Layne was a raw prospect coming out of college as a converted wide receiver, and needed a year or two to convert his athletic profile to fit the skill set of an NFL defensive back. Being able to sit behind some savvy veterans in his first year was the best thing that could have happened to him, and could have an excellent impact in his development.
Artie Burns wasn’t as lucky.
Burns was thrown into the fire as a rookie in 2016 and seemingly regressed every year after that. Left as the only corner Layne could conceivably overtake in 2019, Burns tried to hold onto a spot as a gunner on special teams, but was replaced by Layne near mid season when Burns missed time due to injury.
Layne shouldn’t be stopping there in 2020, however, as he factors into the Steelers’ future in a much bigger role than special teams.
Joe Haden is nearing the end of his career as a starting boundary corner, and contract situations make it likely only one of Mike Hilton and Cam Sutton will be with the team next year. As a result, Layne has every chance to step into a starting role in the Steelers’ secondary sometime soon.

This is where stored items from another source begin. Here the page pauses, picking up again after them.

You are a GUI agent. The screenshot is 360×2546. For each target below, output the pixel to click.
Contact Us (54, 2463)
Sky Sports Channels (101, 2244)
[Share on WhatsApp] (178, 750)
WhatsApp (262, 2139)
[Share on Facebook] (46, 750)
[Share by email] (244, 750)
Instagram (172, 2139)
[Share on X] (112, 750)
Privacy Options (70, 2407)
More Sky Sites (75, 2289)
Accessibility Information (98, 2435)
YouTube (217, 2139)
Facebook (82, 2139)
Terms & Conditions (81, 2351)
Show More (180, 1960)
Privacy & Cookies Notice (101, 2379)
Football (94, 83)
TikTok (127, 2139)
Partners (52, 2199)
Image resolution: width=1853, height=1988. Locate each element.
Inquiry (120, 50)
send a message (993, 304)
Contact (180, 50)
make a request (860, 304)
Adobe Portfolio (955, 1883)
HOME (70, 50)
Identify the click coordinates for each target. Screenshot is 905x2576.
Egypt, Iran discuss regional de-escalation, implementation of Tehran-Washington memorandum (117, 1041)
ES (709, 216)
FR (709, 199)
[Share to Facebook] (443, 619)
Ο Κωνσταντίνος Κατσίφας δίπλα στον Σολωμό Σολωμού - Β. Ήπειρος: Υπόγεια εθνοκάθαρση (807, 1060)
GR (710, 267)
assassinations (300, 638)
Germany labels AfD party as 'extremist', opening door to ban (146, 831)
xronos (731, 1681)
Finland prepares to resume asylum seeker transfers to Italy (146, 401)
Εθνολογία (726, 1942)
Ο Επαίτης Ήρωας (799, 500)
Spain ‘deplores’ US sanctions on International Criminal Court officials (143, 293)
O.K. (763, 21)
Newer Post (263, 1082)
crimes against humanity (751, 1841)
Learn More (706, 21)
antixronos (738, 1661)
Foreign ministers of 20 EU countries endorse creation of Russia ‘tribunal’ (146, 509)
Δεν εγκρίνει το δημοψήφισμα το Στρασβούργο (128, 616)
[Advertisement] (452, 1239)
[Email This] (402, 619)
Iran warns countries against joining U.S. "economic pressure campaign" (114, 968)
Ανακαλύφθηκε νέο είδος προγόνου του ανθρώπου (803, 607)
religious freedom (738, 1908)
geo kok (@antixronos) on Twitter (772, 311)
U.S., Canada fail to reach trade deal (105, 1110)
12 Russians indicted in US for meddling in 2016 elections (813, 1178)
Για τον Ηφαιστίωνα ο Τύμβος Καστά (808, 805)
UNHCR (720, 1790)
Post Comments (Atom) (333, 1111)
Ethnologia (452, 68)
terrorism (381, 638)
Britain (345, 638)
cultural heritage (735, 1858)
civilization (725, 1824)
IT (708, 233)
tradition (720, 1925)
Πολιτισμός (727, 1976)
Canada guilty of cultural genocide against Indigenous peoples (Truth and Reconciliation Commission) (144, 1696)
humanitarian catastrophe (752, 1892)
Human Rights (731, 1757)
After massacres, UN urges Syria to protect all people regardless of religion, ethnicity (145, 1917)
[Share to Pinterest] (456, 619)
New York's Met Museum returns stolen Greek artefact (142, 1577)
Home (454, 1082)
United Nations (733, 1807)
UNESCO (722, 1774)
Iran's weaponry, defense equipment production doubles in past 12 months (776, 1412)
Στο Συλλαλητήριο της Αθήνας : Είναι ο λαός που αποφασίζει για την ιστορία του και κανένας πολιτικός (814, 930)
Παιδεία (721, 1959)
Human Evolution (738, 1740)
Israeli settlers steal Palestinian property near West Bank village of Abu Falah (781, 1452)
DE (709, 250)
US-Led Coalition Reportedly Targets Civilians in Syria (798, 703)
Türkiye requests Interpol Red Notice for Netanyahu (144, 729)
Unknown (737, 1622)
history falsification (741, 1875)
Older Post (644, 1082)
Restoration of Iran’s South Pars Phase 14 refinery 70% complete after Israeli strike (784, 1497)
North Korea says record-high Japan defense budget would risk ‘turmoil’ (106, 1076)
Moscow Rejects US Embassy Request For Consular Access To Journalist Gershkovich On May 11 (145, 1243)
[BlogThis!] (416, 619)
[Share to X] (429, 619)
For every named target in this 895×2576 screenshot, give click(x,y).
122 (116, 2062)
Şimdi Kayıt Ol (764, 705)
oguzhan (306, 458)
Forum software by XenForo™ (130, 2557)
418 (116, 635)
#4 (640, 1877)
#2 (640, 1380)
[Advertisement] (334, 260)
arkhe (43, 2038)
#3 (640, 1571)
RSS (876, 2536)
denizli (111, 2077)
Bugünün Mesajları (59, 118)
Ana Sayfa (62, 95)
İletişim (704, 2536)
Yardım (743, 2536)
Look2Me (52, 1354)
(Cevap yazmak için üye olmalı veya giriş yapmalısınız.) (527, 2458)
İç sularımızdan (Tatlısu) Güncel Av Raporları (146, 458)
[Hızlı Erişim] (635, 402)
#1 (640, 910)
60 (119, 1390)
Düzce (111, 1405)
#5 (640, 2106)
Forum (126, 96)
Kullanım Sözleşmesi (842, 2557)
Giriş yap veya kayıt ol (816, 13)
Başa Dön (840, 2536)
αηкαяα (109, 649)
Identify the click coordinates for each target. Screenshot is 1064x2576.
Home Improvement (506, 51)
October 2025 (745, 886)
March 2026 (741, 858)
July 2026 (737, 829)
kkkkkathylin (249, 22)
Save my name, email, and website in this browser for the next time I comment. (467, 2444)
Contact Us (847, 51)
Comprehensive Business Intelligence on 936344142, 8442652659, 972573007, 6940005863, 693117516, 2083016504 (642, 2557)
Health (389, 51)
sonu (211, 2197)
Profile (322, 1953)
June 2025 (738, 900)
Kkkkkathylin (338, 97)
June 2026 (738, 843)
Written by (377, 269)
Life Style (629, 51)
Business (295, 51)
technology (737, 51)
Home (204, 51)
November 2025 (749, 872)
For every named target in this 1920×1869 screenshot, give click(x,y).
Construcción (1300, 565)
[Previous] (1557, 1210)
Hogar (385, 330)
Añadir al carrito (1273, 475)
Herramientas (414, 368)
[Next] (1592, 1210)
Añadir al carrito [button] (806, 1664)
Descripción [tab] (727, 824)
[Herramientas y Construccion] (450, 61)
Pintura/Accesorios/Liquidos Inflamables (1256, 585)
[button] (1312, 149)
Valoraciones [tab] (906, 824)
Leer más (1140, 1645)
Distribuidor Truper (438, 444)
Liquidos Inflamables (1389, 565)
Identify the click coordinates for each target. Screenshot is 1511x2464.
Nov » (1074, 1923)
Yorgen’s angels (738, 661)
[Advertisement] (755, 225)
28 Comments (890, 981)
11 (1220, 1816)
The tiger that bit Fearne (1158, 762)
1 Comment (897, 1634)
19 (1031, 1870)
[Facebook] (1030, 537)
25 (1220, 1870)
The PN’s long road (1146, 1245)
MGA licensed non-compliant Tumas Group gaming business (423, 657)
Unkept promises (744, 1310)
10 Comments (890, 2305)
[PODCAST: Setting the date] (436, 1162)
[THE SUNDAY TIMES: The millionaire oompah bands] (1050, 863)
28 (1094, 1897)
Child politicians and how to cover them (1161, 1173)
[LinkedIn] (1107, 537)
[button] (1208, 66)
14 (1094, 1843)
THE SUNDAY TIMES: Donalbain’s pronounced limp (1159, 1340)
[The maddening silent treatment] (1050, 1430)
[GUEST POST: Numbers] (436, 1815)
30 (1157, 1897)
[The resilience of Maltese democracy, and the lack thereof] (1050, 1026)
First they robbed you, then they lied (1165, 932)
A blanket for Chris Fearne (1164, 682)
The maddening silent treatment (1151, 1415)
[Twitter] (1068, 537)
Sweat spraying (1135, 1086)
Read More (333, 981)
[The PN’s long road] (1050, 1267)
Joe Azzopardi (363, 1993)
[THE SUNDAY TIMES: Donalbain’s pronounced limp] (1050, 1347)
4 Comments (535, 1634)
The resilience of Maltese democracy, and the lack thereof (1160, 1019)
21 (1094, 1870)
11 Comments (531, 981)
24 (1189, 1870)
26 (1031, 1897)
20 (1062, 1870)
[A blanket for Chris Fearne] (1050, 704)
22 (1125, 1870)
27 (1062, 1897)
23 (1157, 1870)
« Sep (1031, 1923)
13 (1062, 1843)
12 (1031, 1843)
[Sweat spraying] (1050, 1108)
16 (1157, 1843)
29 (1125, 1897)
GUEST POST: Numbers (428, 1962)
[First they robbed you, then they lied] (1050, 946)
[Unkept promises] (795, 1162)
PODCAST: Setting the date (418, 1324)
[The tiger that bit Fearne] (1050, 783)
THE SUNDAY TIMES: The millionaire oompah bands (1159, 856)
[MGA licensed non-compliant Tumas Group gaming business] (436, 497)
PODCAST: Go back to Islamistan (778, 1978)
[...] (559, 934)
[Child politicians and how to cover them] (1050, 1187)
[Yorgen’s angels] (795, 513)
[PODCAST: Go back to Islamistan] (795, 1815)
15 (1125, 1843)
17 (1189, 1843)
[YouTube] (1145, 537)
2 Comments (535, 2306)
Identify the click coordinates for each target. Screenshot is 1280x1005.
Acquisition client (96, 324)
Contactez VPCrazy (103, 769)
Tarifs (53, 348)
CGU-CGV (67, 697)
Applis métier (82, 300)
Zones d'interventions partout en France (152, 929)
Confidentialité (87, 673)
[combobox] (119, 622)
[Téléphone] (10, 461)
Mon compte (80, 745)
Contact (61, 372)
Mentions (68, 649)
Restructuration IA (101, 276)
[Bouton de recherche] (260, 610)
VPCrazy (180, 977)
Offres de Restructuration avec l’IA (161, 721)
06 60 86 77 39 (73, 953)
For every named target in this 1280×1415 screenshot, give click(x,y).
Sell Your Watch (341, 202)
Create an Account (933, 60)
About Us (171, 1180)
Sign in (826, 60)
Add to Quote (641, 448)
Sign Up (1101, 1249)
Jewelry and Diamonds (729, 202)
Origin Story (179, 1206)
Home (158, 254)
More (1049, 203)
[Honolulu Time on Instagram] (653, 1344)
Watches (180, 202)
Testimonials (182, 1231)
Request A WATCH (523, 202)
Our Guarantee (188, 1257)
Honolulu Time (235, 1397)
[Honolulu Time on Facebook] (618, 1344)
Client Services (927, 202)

If Justin Layne can slide in across from Steve Nelson sometime in the future as an outside corner, the Steelers will be able to keep their secondary strong. With Cam Sutton or Mike Hilton manning the slot, and a young, talented safety tandem in Minkah Fitzpatrick and Terrell Edmunds providing a backstop, the team’s defensive backfield should remain as strong as ever.
If Layne can prove to be a starting-caliber player, the Steelers won’t have to worry as much about Haden’s inevitable retirement in the next few seasons. However, the Steelers have notoriously struggled with developing defensive backs, as all of their current stars at the position (Minkah Fitzpatrick, Steve Nelson, and Joe Haden) are transplants from other teams.
Pittsburgh has a relatively new defensive backfield coaching staff in Teryl Austin and Tom Bradley, who helped form a fearsome secondary last year despite the team’s poor history in doing so. Austin made a big impact, helping Steelers’ draft picks like Terrell Edmunds and Cam Sutton progress into starting-caliber players. Fitzpatrick and Nelson also improved their games during their inaugural season in the black and gold, and it’s not a stretch to think that the coaching staff and defensive scheme had a hand in that transformation.
With the Steelers’ ability to draft and develop defensive backs looking to be on the rise, there is hope for Justin Layne’s future as a starter. He has all of the physical tools and size to succeed, but needs to finish polishing his coverage ability if he wants to make an impact in 2020 and beyond.
It’s not all about Layne, however. If the team can succeed in turning the Michigan State product into a viable starter, it could be indicative of their ability to build a new core of defensive backs in the future.
Great things don’t last forever, but if Layne can live up to his potential, the Steelers’ secondary can continue to be great long after some of their veteran stars retire.